■ Listed entries:

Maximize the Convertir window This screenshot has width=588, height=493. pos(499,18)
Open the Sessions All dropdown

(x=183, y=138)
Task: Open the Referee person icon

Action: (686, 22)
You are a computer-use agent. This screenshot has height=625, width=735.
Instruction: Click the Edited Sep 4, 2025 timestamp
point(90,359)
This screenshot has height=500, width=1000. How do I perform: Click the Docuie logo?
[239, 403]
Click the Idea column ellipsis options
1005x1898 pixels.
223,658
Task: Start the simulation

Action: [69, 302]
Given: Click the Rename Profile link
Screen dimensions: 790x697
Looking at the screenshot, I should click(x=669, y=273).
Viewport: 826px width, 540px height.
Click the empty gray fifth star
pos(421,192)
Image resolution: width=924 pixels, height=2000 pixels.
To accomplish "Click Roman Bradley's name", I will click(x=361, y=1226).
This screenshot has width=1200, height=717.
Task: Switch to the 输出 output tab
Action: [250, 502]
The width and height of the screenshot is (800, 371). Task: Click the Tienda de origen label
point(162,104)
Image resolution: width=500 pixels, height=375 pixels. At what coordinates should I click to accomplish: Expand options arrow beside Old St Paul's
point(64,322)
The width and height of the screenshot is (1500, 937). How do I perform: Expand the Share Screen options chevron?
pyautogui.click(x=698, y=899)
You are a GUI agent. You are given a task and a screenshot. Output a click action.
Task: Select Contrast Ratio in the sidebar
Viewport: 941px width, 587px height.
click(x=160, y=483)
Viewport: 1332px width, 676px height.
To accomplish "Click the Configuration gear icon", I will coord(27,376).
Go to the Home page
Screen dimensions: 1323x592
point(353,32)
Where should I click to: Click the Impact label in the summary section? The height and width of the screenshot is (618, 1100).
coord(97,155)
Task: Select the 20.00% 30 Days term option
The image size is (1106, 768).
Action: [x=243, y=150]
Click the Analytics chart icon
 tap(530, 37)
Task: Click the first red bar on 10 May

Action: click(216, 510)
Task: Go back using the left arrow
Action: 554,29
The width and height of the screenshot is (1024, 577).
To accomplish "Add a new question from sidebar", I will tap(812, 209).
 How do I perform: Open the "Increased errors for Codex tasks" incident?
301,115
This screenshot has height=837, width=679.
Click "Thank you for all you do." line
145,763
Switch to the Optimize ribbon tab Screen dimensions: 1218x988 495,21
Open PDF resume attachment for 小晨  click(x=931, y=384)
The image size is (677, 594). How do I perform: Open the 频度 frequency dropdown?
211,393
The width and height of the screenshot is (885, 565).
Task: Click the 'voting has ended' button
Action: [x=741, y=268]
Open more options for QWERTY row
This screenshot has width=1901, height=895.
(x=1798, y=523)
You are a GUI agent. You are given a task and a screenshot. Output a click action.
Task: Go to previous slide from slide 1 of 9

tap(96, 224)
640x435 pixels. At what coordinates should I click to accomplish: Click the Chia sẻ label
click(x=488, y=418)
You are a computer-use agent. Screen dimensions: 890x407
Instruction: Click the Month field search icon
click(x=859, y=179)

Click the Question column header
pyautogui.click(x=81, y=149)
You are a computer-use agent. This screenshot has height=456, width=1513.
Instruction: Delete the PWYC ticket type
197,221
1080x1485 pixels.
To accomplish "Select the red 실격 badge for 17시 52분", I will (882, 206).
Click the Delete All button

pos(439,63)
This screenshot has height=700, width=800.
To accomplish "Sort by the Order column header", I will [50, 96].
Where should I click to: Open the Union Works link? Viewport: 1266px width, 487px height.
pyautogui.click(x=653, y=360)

■ Task brief: Every line of the material that holds "sidebar" should be copied out as the answer.

■ Result:
Task: Select Contrast Ratio in the sidebar
To accomplish "Add a new question from sidebar", I will tap(812, 209).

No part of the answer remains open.